El primer punto llamativo fue la elección del repertorio, íntegramente dedicado a autores del tardo-romanticismo italiano: Cilea, Mascagni, Catalani y Puccini. De las poco más de dos horas que duró la función, además, alrededor de 50% estuvo dedicado a fragmentos sinfónicos de los citados autores, que hubieran podido ser instancias «de relleno» de no haber estado en el podio el excelente valenciano Ramón Tebar, de 33 años. Con una energía desbordante (con movimientos tensos y respiraciones sonoras que resultaban distractivos), Tebar logró de la Orquesta Estable resultados fabulosos.
El menú fue extraño también por el hecho de que la voz de Gheorghiu se luce especialmente en papeles menos «pesados», y por momentos su sonido se perdió en la marea orquestal; afortunadamente su inteligencia musical extraordinaria, expresividad y hábil manejo de los propios recursos atenuaron esta circunstancia. Más cómodo en los papeles de Maurizio y Cavaradossi se notó a Alagna, quien se llevó una de las mayores ovaciones de la noche con su desgarradora versión de «E lucevan le stelle».

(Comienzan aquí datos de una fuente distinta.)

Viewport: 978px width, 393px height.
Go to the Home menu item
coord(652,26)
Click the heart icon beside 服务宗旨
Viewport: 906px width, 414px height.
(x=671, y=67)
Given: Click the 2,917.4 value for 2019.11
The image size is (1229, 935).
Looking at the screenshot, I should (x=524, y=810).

Un aspecto incomprensible en artistas de su nivel fue el uso de partitura en los fragmentos de «Adriana Lecouvreur» que ocuparon la primera parte del recital; al tratarse además de escenas que incluían un «acting» interesante, se daba la situación de que los cantantes no supieran a veces si mirarse entre ellos o continuar leyendo. Mucho más efectiva fue la semi-escenificación en los dúos de «Tosca», que sí cantaron de memoria.

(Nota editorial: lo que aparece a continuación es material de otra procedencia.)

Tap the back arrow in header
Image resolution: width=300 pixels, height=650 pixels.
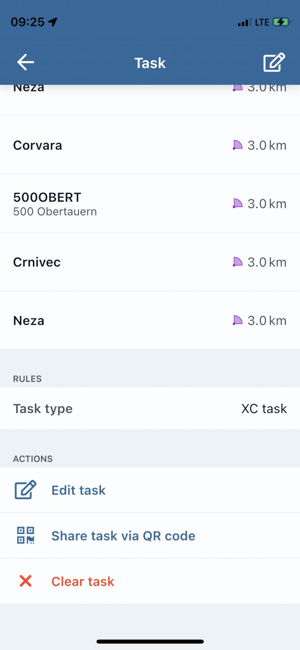click(26, 63)
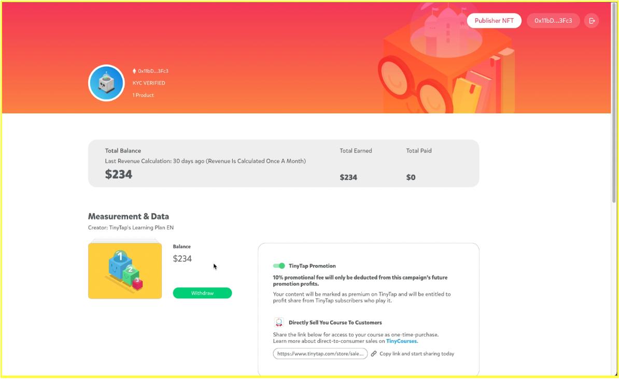This screenshot has width=619, height=379.
Task: Open the Publisher NFT page
Action: (494, 21)
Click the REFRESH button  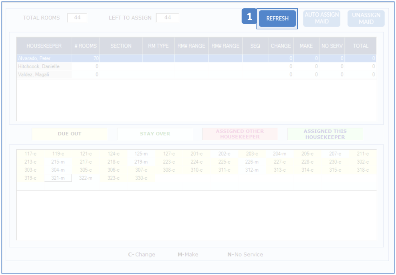point(277,19)
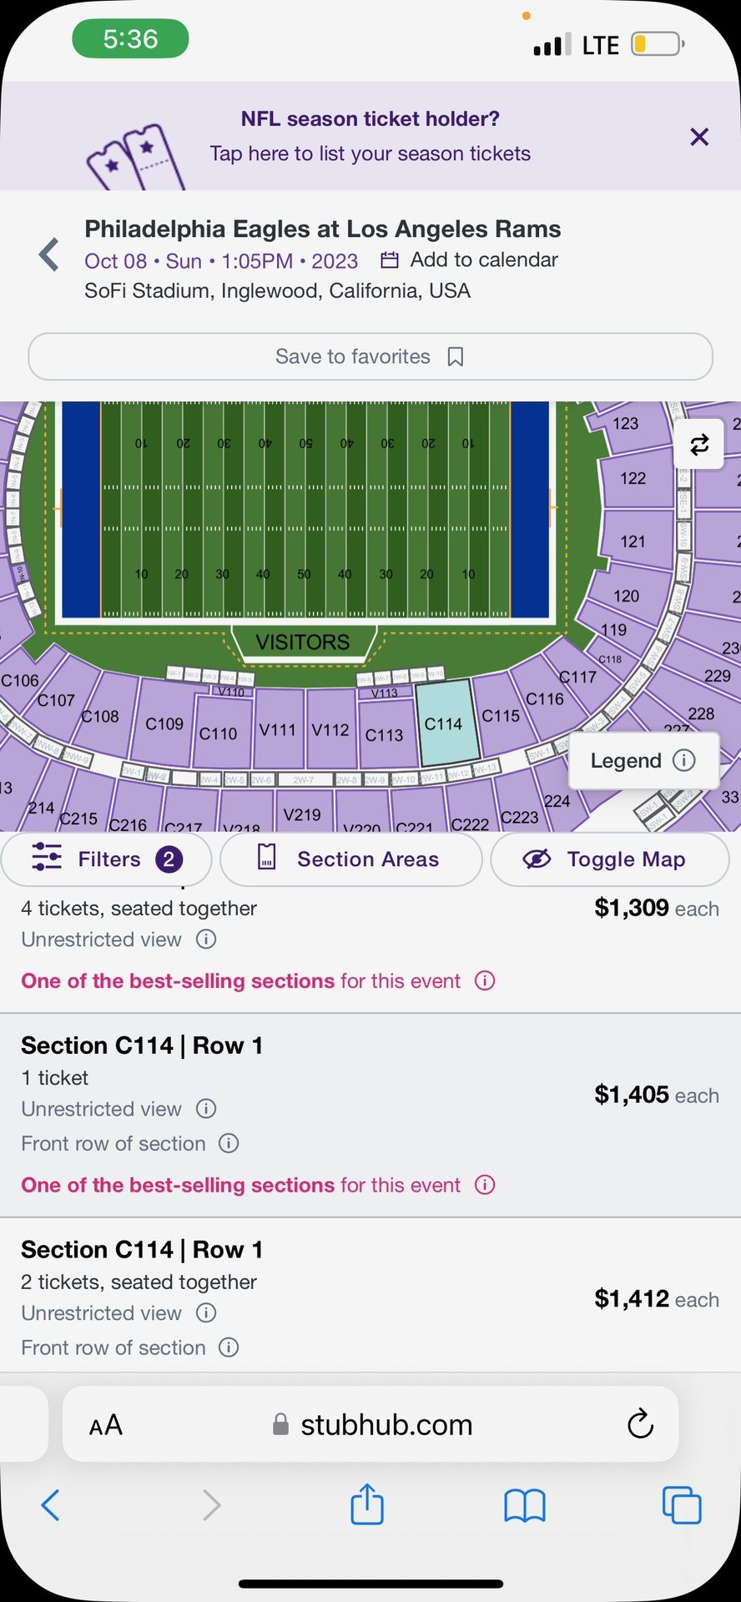
Task: Open the AA text size menu in Safari
Action: pyautogui.click(x=106, y=1425)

El final, desconcertante: llegado el momento de los bises que todos esperaban, Alagna pidió la palabra y se excusó argumentando que habían preparado tangos, fragmentos de zarzuela, opereta rumana y muchos otros (frase evidentemente irónica), pero que les habían advertido que al público no le gustaba la música ligera. Ante el clamor general, el director del Colón, Pedro Pablo García Caffi, exhortó desde su palco a que los realizaran; Alagna anunció entonces que iba a cantar para todos algo «a capella».
La pieza elegida resultó ser «Historia de un amor» (de su álbum latino «Pasión»), a la que se sumó la soprano desluciendo la versión que iba brindando el tenor. (Consultado por periodistas a la salida del Teatro, García Caffi explicó que los divos habían propuesto tres bises, uno de los cuales era «Cachito», popularizada por Nat «King» Cole, y que él les había respondido con buen tino que no se trataba de algo adecuado para el Colón). Y así, con un cierre indigno del nivel de la actuación que había brindado, se despidió la pareja dejando en el ambiente una estela de sensaciones dispares, entre la plenitud estética y la frustración.
Recital de Angela Gheorghiu (soprano) y Roberto Alagna (tenor).Orquesta Estable del Teatro Colón (dir: R. Tebar). Obras de F. Cilea, G. Puccini, A. Catalani y P. Mascagni. (Teatro Colón, Abono Bicentenario. 11 de abril).